A distinguishing feature of the present model is that the cooling method is considered, although a quantitative model considering cooling rate is not obtained yet. The effect of cooling methods on the transformation curve has been reported since early works. In the work from Steven and Haynes,[28] the transformation in a low alloy steel was measured using metallography and dilatometry. Their results show that both methods give similar values when the transformation is below about 60 pct, however, when it is higher than 60 pct, the fraction measured using dilatometry is lower than if it is evaluated using the metallography method. This observation was attributed by the authors to the stabilization of austenite. In the work from Morgan and Ko,[14] mercury, saturated brine, and oil were applied as quenchants. The oil quench resulted in less martensite at a specific temperature compared to the mercury quench for several Fe-C-Ni alloys with about 1 wt pct C and up to about 10 wt pct Ni. The authors attributed this phenomenon to the stabilization of austenite above M s during quenching. These experimental observations illustrate that, for a specific steel, the transformation rate increases with increasing cooling rate.

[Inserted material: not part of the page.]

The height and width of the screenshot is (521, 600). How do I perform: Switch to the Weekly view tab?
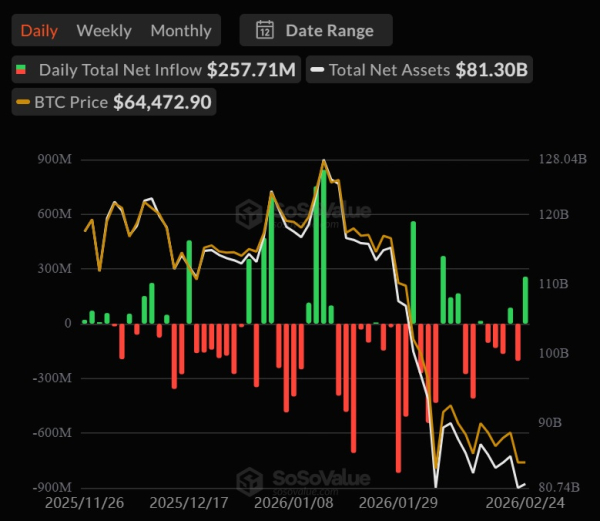click(x=103, y=30)
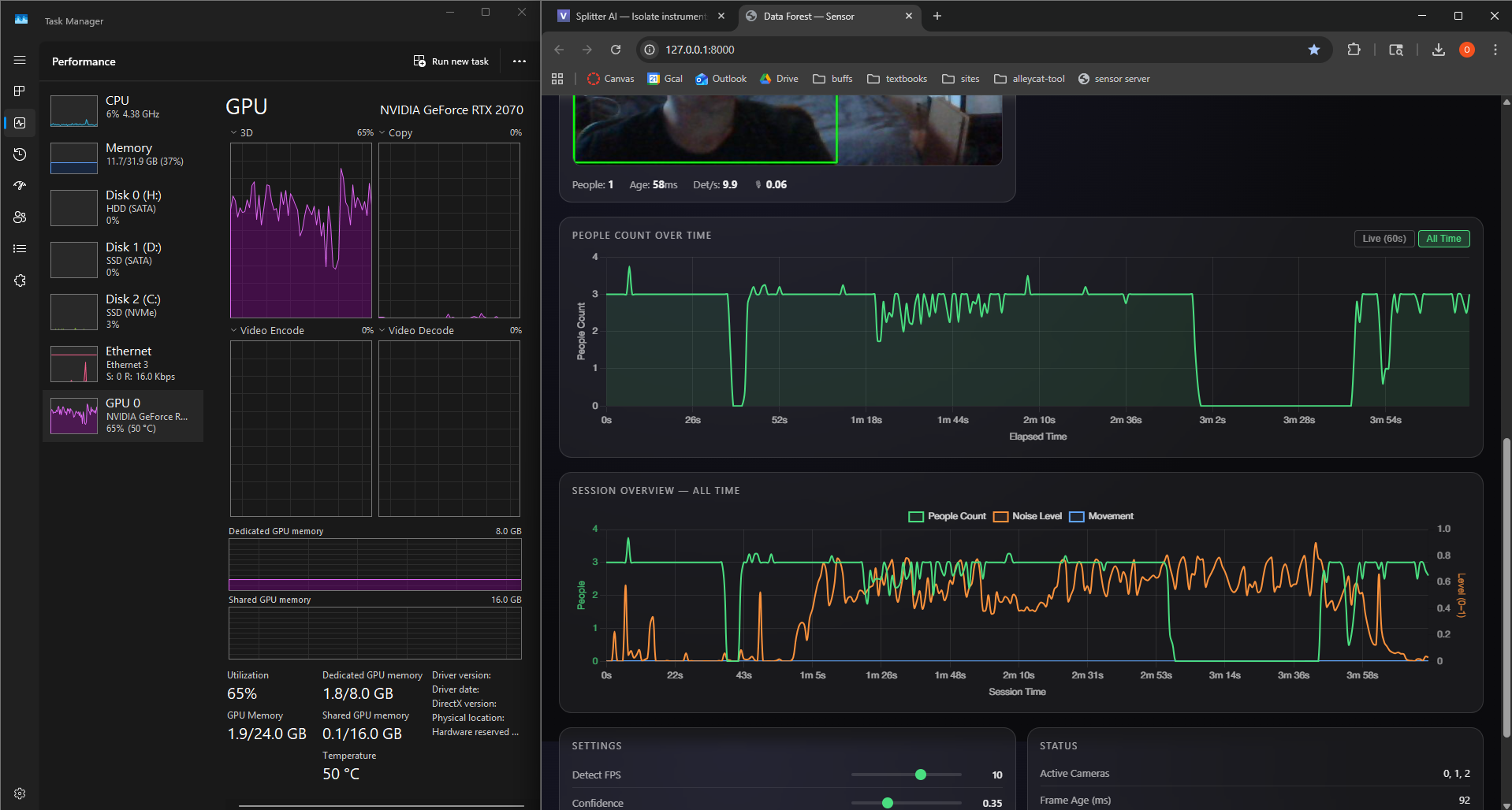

The middle part of the transformation curve could be treated approximately linear, and the slope of this linear part has been studied in several previous works. Brook and coworkers[29] examined the slopes of two groups of Fe-C-Ni and Fe-C-Cr alloys with the metallography method. They calculated the slopes between about 5 and 50 pct of transformation, and found that in both groups of alloys, the slope is approximately linearly increasing with increasing M s. Another study[30] also shows that, with increasing the carbon content in steels, M s decreases, and the interval of M s and M f increases. These two results are consistent with the present work. In another work, Pradhan and Ansell[21] applied a magnetization method and examined the slopes of several Fe-C-Ni-Cr alloys. They found that the slope is decreasing with increasing M s, which is in contrast with the work by Brook et al. and the present work. Their data are shown in blue crosses in Figure 3, in which a decreasing parameter B″ with increasing M s is observed. However, their data drop in the vicinity of the data from which the present model is derived. In the present model, parameter B′ (B″) is linearly increasing with M s, and it is suspected by the present authors that this is due to the increasing mechanical energy accompanied by the transformation with decreasing temperature, i.e., a steel with lower M s needs more driving force to further deform the retained austenite. The present model predicts that, for different steels, the transformation rate increases with increasing M s.

At present, parameter B′ (B″) is expressed only with M s, thus those factors which influence M s also influence the subsequent transformation, e.g., grain size. It has been shown that a smaller grain size of prior austenite decreases the M s and accelerates transformation rate.[24] These factors were not considered in the present model but should be included in future work.

5 Summary

In this work, a thermodynamically based model is proposed to predict the fraction of martensite with undercooling. The present model is based on the chemical driving force, instead of temperature. In the parameter determination, the effect of the cooling method on the transformation was considered. The model can be applied to predict the fraction of athermal martensite with quenching for plain carbon and low alloy steels. The only model parameter is a linear function of M s, and the present model predicts that the transformation rate increases with increasing M s. Comparing with experimental data of M 50 and M 90 temperatures from literature, the present model gives satisfactory predictions.